===== Data lines =====
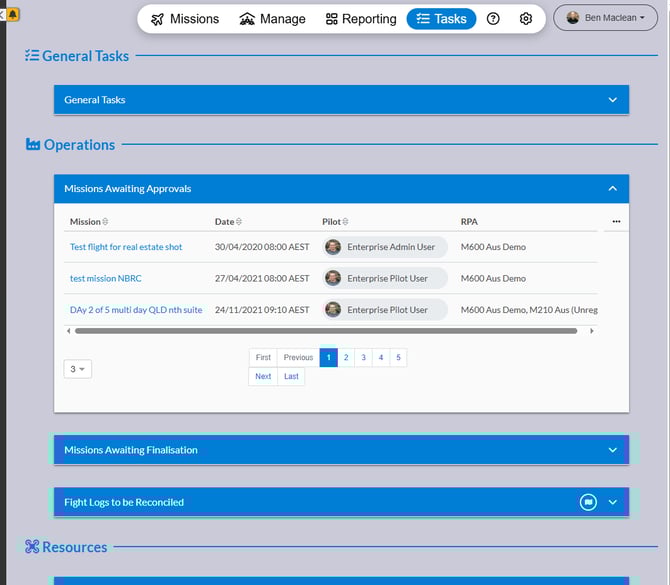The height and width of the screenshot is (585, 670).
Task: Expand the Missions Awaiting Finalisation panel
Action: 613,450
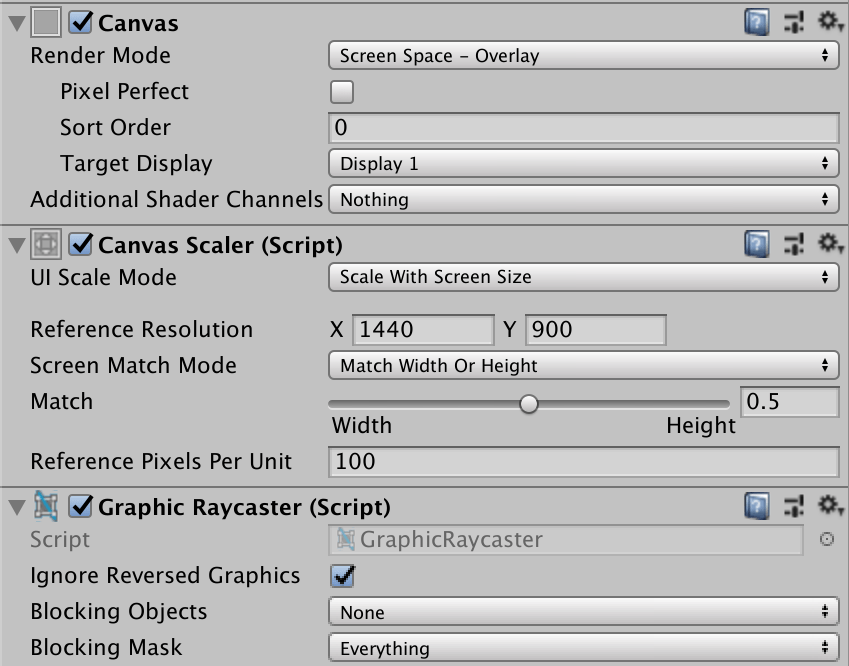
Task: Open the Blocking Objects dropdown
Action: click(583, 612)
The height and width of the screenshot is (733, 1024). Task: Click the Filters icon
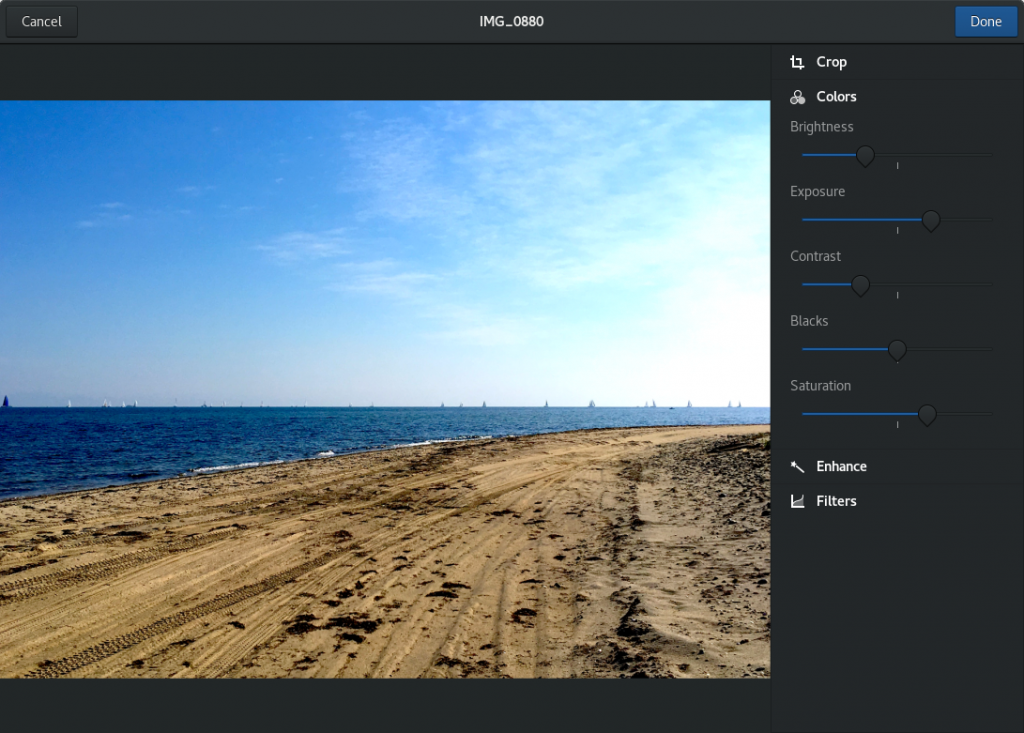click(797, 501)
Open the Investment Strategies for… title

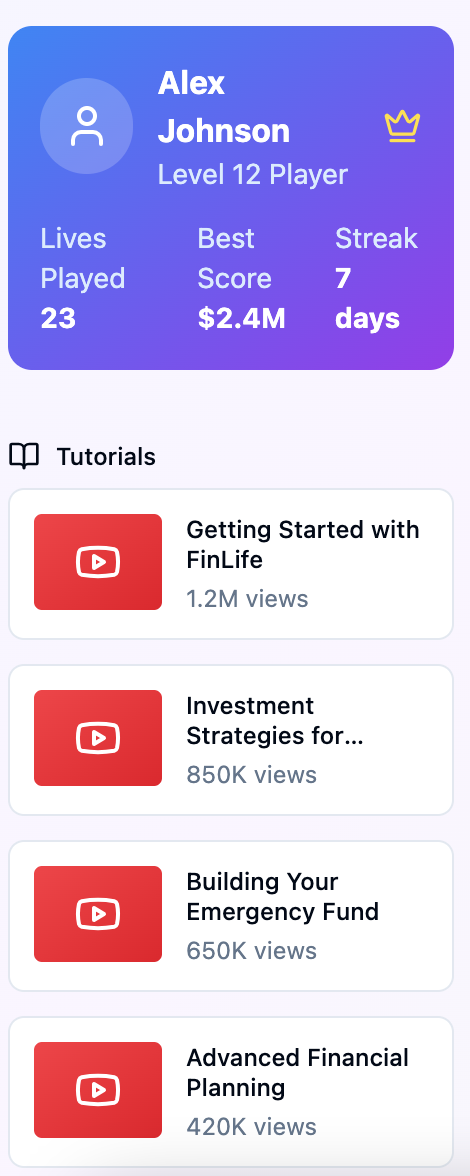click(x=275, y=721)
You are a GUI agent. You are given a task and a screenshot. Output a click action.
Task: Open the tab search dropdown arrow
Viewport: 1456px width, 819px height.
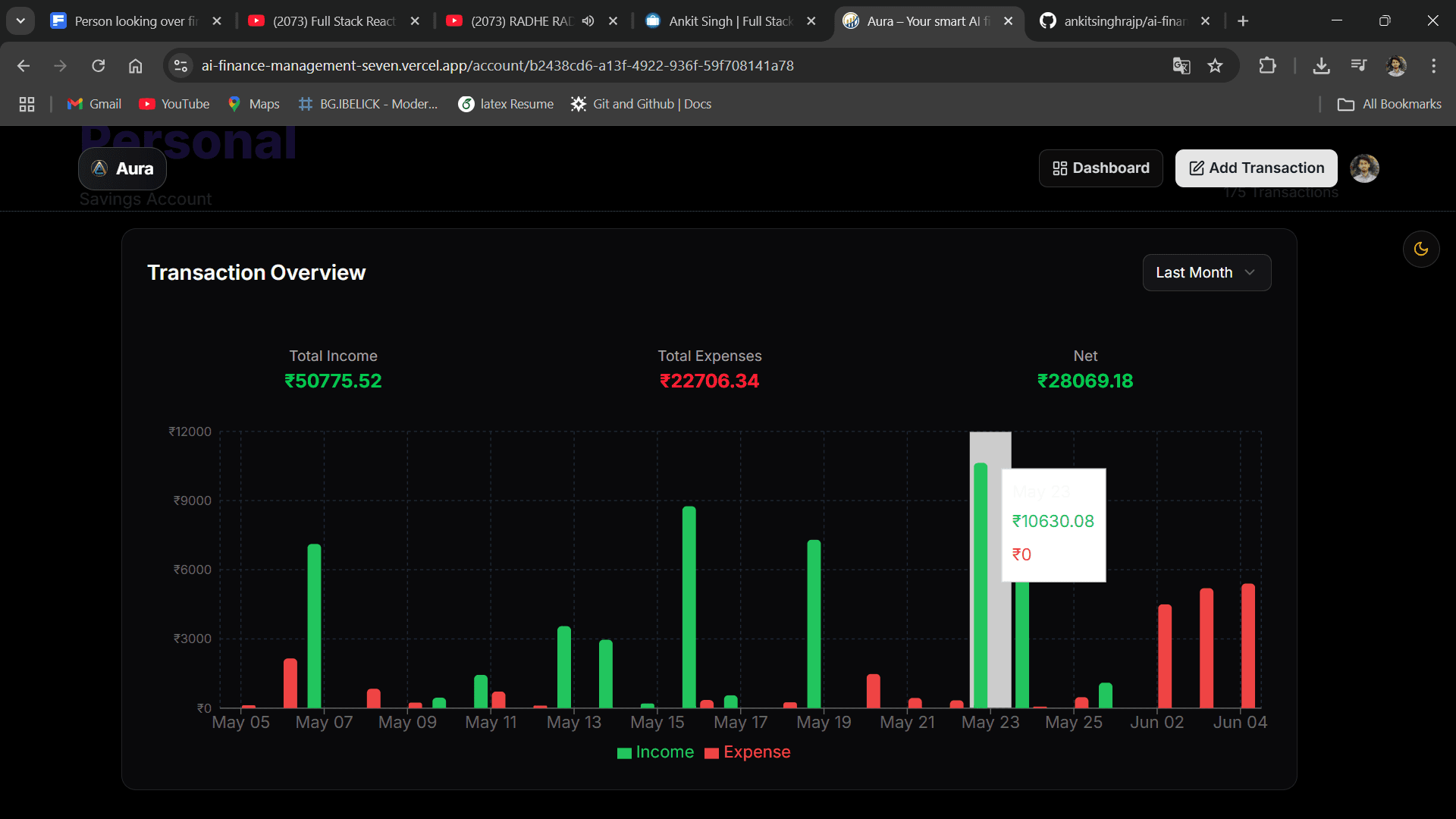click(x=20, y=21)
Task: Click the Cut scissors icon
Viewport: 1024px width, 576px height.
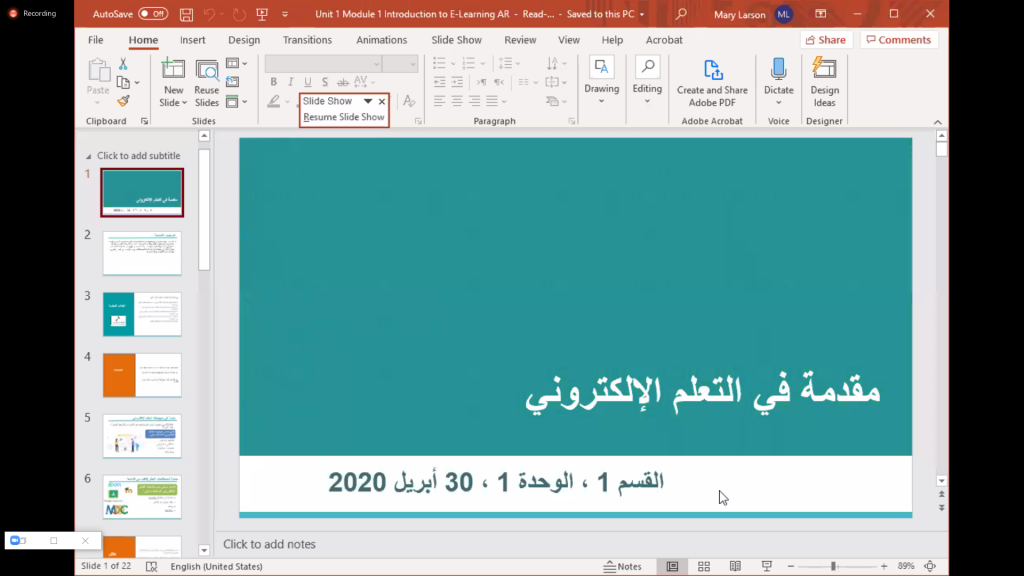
=====
* Aim *
Print every line of the material above word for word, leaving out the pictures.

* Expected output *
The height and width of the screenshot is (585, 670).
Task: Expand the Missions Awaiting Finalisation panel
Action: 613,450
Task: Open the Blocking Objects dropdown
Action: click(583, 612)
The height and width of the screenshot is (733, 1024). Task: Click the Filters icon
click(797, 501)
Open the Investment Strategies for… title

click(x=275, y=721)
You are a GUI agent. You are given a task and a screenshot. Output a click action.
Task: Open the tab search dropdown arrow
Viewport: 1456px width, 819px height.
click(x=20, y=21)
Task: Click the Cut scissors icon
Viewport: 1024px width, 576px height.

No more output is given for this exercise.